Herr Lindner, wo bleibt die Entlastung?

Eigentlich wollte der Bundesfinanzminister die inflationsbedingten Mehreinnahmen des Staates an die Bürger zurückgeben. Eine Anfrage von TE zeigt: Irgendwelche konkreten Schritte dafür plant der FDP-Politiker nicht. Dabei gäbe es dafür Spielraum.

IMAGO / photothek

Von den stark gestiegenen Energietarifen und den hohen Lebensmittelpreisen, die sich demnächst ebenfalls deutlich nach oben bewegen werden, profitiert eine Seite, die versichert, die Kostenexplosion mit größter Sorge zu beobachten: der Staat.

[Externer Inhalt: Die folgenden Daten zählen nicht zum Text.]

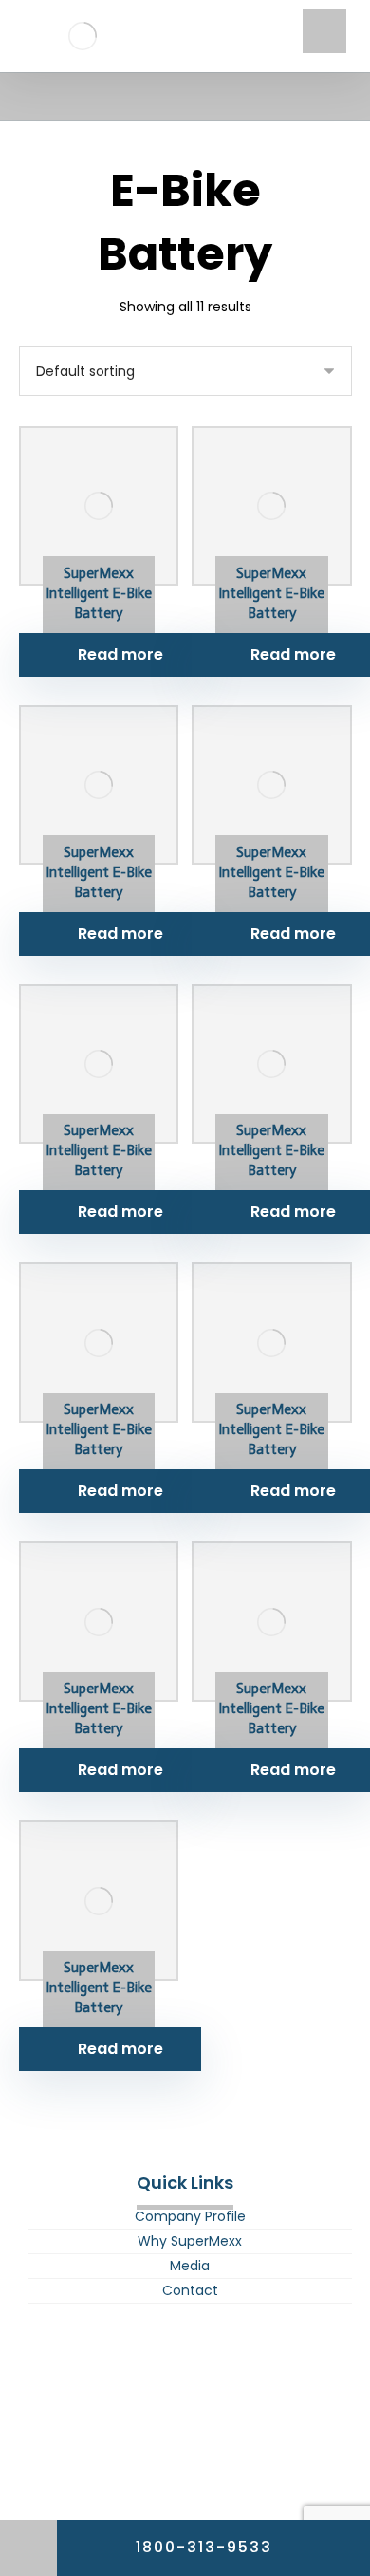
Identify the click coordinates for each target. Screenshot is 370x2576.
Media (190, 2265)
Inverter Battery (185, 2406)
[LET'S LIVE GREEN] (83, 36)
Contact (190, 2290)
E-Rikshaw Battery (185, 2382)
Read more (120, 654)
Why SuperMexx (190, 2240)
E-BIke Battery (185, 2358)
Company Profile (190, 2216)
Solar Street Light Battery (185, 2429)
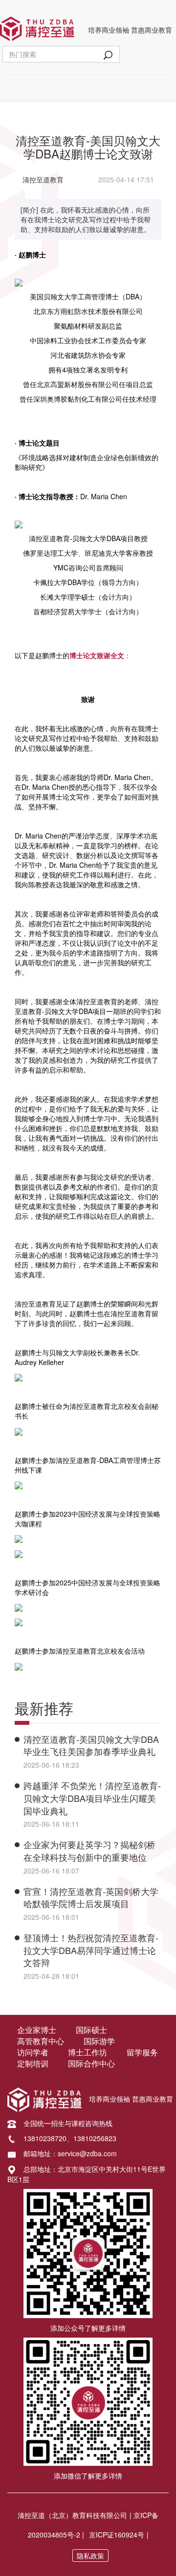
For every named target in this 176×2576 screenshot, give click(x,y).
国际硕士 (91, 2030)
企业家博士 (36, 2030)
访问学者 (32, 2052)
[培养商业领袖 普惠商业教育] (37, 27)
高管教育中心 (40, 2041)
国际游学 (99, 2041)
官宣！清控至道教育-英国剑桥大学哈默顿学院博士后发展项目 (90, 1897)
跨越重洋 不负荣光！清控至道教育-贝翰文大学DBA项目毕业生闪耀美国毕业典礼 (92, 1797)
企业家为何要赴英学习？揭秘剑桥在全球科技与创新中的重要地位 (89, 1850)
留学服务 (142, 2052)
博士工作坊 (87, 2052)
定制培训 (32, 2063)
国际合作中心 (91, 2063)
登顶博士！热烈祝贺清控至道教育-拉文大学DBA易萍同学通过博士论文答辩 (90, 1950)
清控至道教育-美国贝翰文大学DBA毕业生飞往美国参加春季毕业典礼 (91, 1745)
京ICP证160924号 (116, 2534)
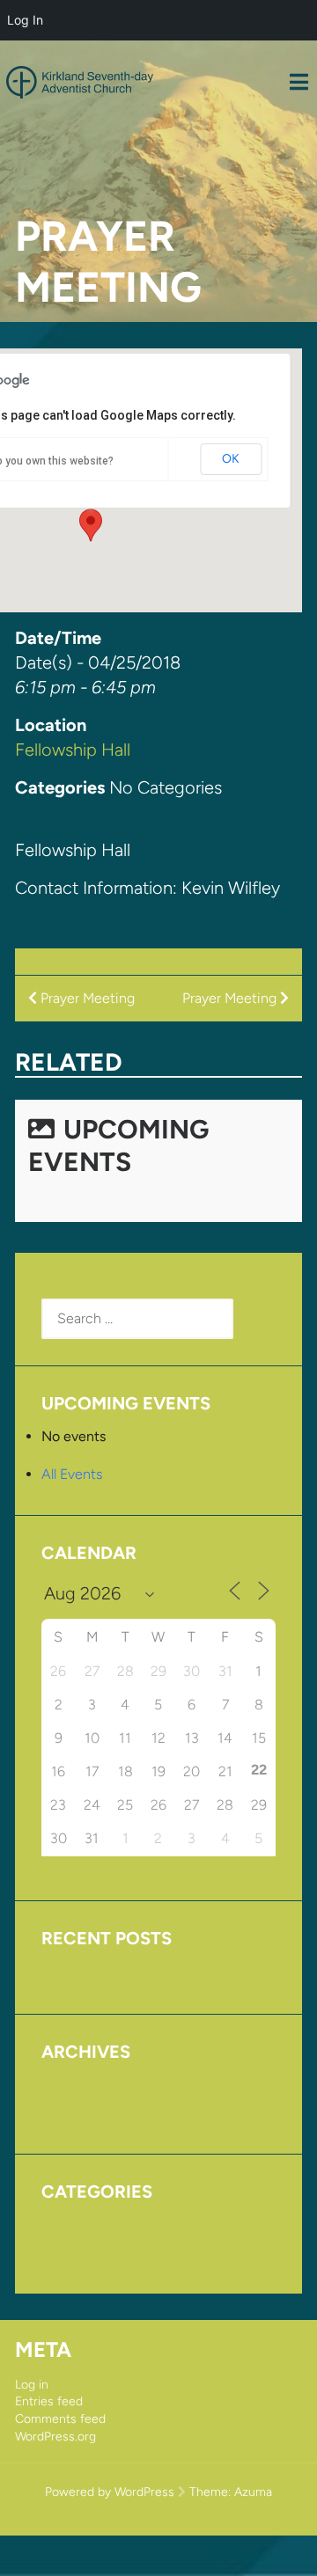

Steigt der Grundpreis, dann nehmen die Mehrwertsteuereinnahmen auch ohne höheren Tarif automatisch zu. Nach Schätzungen des DIW kassiert Bundesfinanzminister Christian Lindner (FDP) deshalb in diesem Jahr allein auf dem Energiesektor durch die Teuerung bei Kraftstoffen, Strom und Gas gut 10 Milliarden Euro zusätzlich. Im März beträgt der Steueranteil am Benzin gut 56 Prozent. Auf den Warenpreis, die Energiesteuer von 65,45 Cent pro Liter und weitere Abgaben kommen noch 19 Prozent Mehrwertsteuer, die in absoluten Zahlen mit dem Kraftstoffpreis steigt.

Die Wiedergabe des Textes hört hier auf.